ALBANY, N.Y. -- A presidential pardon won't be enough to clear someone associated with the commander-in-chief of similar state charges under legislation approved by New York state lawmakers Tuesday.
The bill, which now moves to Democratic Gov. Andrew Cuomo, revises the exceptions to the state's double jeopardy law in an effort to ensure the state's ongoing investigations into the Republican president and his associates can't be derailed by a White House pardon.
Attorney General Letitia James had pushed for the law, which she said will eliminate a “gaping loophole” that could have allowed someone pardoned by Trump to argue similar state charges should be dismissed.
“This loophole, which effectively allows the president to pardon state crimes, must be closed,” James, a Democrat, told reporters after the bill passed the Assembly Tuesday. She said presidential pardons shouldn't “be used as a get-out-of-jail-free card.”
Republicans argued the bill is a partisan attack on Trump and accused Democrats of trying to rewrite the law to prepare for hypothetical pardons that may never be issued.

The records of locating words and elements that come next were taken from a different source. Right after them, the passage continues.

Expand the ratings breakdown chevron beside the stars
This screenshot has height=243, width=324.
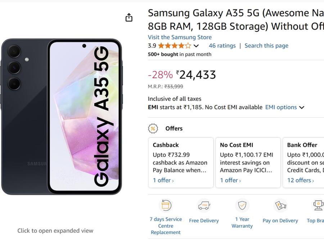pos(196,46)
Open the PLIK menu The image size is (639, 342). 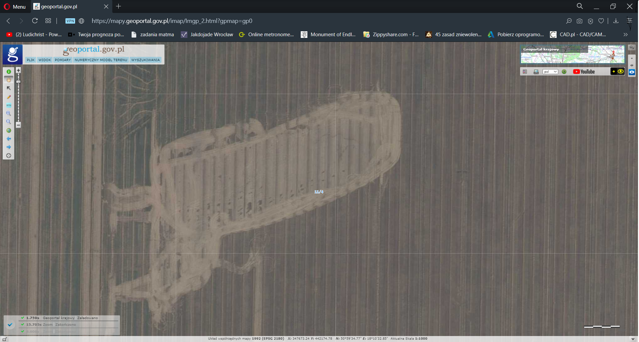click(31, 60)
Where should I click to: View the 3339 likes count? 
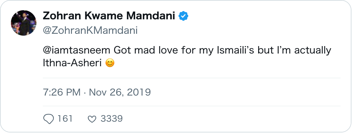click(x=112, y=118)
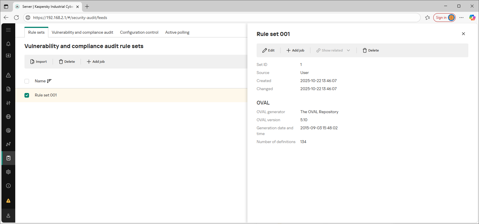Open the user account icon in sidebar

(8, 216)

Assemblyman Andy Goodell, R-Jamestown, called the measure “a sharp poke in the eye” of the president. He said his Democratic colleagues were using the bill “to express a political statement about our current president, about things he hasn't done.”
Democrats said the bill isn't designed to target a particular president, but to safeguard the state's ability to enforce its own laws.
“We're trying to root out corruption and abuse of presidential power,” said Assemblyman Joe Lentol, D-Brooklyn.
Still, some lawmakers made it clear that they had a specific commander in chief in mind when they voted yes Tuesday.
“We are dealing with a criminal in the White House,” Assemblyman Michael Blake, D-the Bronx, said of Trump.
Twenty-four states already have laws making it clear that presidential pardons do not cover state charges, according to Sen. Todd Kaminsky, D-Long Island and the bill's Senate sponsor.
The new exception wouldn't apply to all presidential pardons. Instead, the legislation spells out several categories of people for whom presidential pardons would not be sufficient: members of a president's family, their government and campaign staff, employees of a president's private business or non-profit, as well as anyone else who prosecutors believe may have conspired with an associate of the president.
Prosecutors in New York are in the midst of several investigations related to Trump and his associates, including Paul Manafort, the president's former campaign chairman, who is now serving time in federal prison for tax and bank fraud.
A message left with the White House was not immediately returned Tuesday evening.